WHAT TO PRODUCE: Repeat the data below exactly, with every entry included.

++++ DATA

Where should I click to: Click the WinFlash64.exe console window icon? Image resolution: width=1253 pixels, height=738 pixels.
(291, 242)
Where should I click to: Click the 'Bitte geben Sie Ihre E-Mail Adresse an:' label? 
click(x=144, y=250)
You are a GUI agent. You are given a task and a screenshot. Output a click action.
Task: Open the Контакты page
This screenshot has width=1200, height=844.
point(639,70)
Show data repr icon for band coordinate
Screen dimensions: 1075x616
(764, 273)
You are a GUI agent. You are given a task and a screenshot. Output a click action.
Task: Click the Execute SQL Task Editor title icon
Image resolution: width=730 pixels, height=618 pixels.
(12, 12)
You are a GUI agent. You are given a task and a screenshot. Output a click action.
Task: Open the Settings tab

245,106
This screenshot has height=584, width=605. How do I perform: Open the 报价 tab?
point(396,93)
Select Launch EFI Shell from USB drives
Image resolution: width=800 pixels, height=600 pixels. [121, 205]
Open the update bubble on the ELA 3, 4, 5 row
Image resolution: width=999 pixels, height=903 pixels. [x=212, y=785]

++++++++

TASK ANSWER:
Where should I click to: Click the WinFlash64.exe console window icon? Image resolution: width=1253 pixels, height=738 pixels.
(291, 242)
Where should I click to: Click the 'Bitte geben Sie Ihre E-Mail Adresse an:' label? 
click(x=144, y=250)
You are a GUI agent. You are given a task and a screenshot. Output a click action.
Task: Open the Контакты page
This screenshot has width=1200, height=844.
point(639,70)
Show data repr icon for band coordinate
Screen dimensions: 1075x616
(764, 273)
You are a GUI agent. You are given a task and a screenshot. Output a click action.
Task: Click the Execute SQL Task Editor title icon
Image resolution: width=730 pixels, height=618 pixels.
(12, 12)
You are a GUI agent. You are given a task and a screenshot. Output a click action.
Task: Open the Settings tab

245,106
This screenshot has height=584, width=605. How do I perform: Open the 报价 tab?
point(396,93)
Select Launch EFI Shell from USB drives
Image resolution: width=800 pixels, height=600 pixels. [121, 205]
Open the update bubble on the ELA 3, 4, 5 row
Image resolution: width=999 pixels, height=903 pixels. [x=212, y=785]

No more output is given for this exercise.